My spinach pesto recipe:
2 Cups Baby Spinach Leaves
Handful of Flat Leaf Parsley, about 1/2 cup
4 – 5 Large Basil Leaves
1/2 cup Walnuts, lightly toasted
3 Garlic Cloves, peeled
1/4 teaspoon Salt
Pinch of Freshly Ground Black Pepper
3 Tablespoons Extra Virgin Olive Oil
Pile everything but the oil into a food processor and combine well.
Using a spatula, scrape the sides then reattach the lid.
With the motor running, drizzle in the oil through the feed tube one tablespoon at a time until everything is smooth but not oily. You may only end up using 2 tablespoons. (Use the remainder for topping the pesto, if you’re keeping it in the fridge.)
Pesto may be kept in a sealed container, topped with oil. Otherwise, it freezes very well in ice cube trays or flattened, in a ziploc bag, where you can break off desired amounts for soups, crustini or pasta for one.

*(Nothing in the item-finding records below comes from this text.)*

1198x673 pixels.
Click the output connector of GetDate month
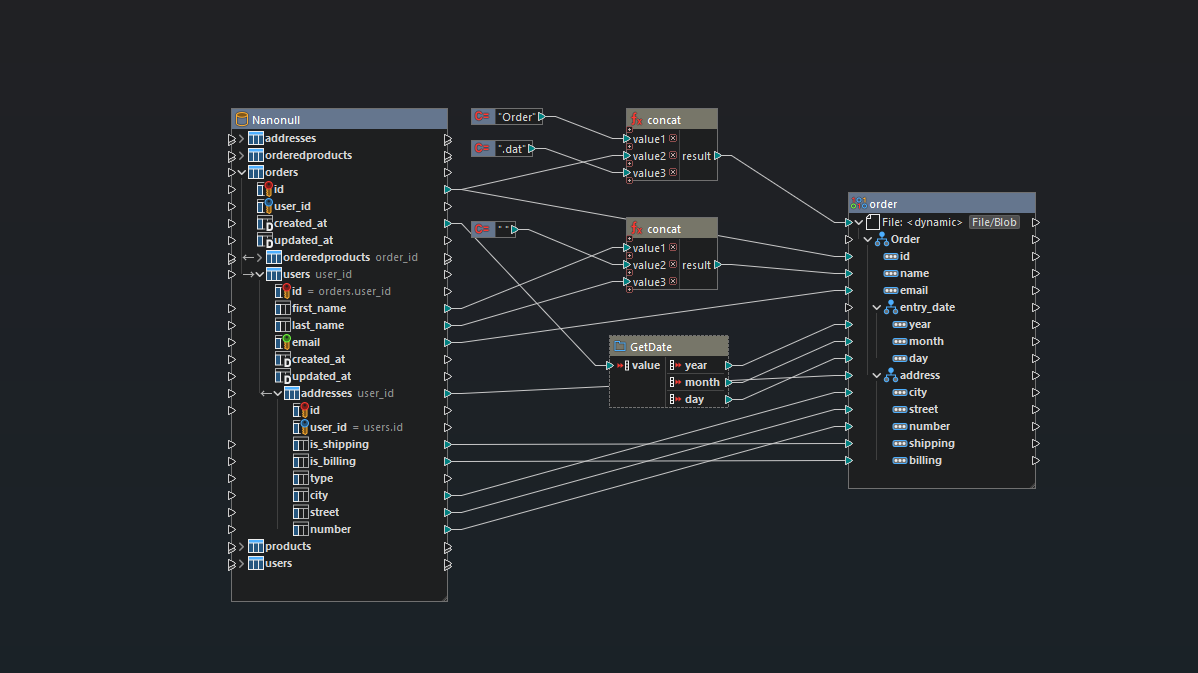728,382
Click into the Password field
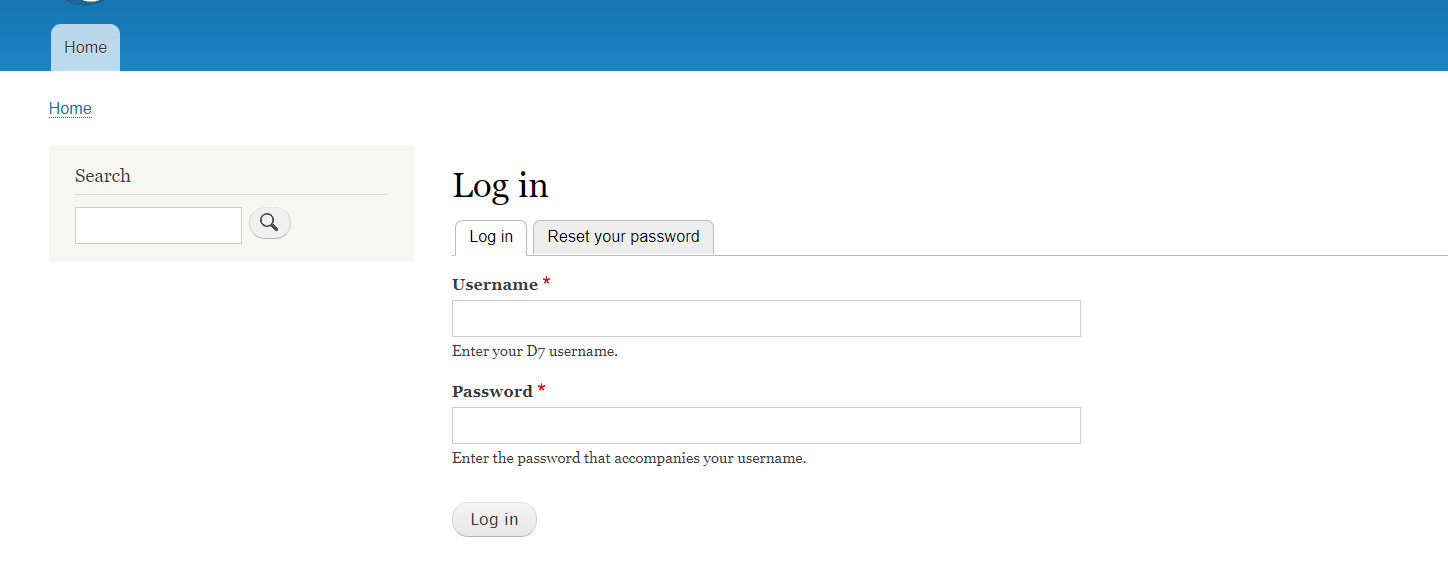 point(766,425)
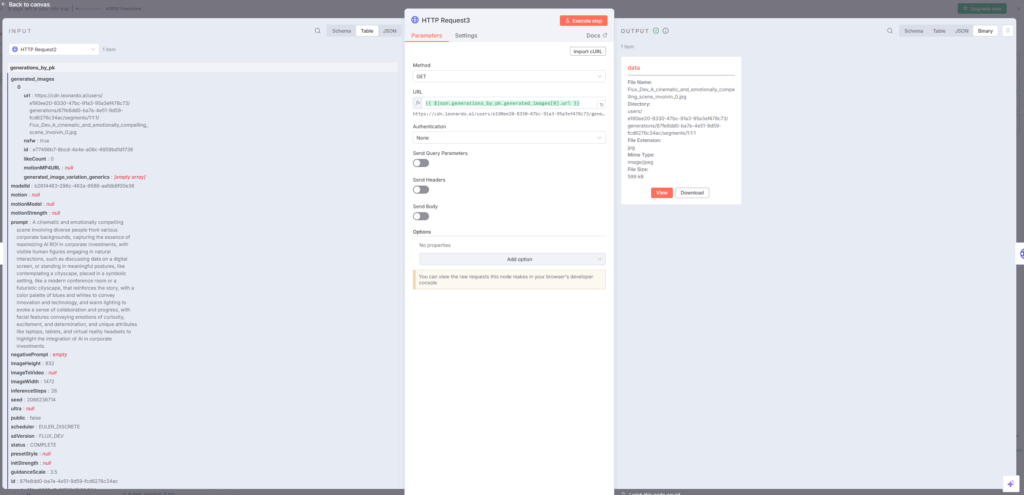This screenshot has width=1024, height=495.
Task: Click the Download button for binary data
Action: (692, 192)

I like to add a bit of parmesan cheese when I add the pesto to the pasta/raveloli/rice/potatoes etc.
Yields about 1 Cup.

:
The nice thing about pesto is you can make any substitution you can think of. No walnuts? Try pecans, or pine nuts, or cashews! No basil? Try fresh thyme, or rosemary or any other herb you love! Pesto rocks!!!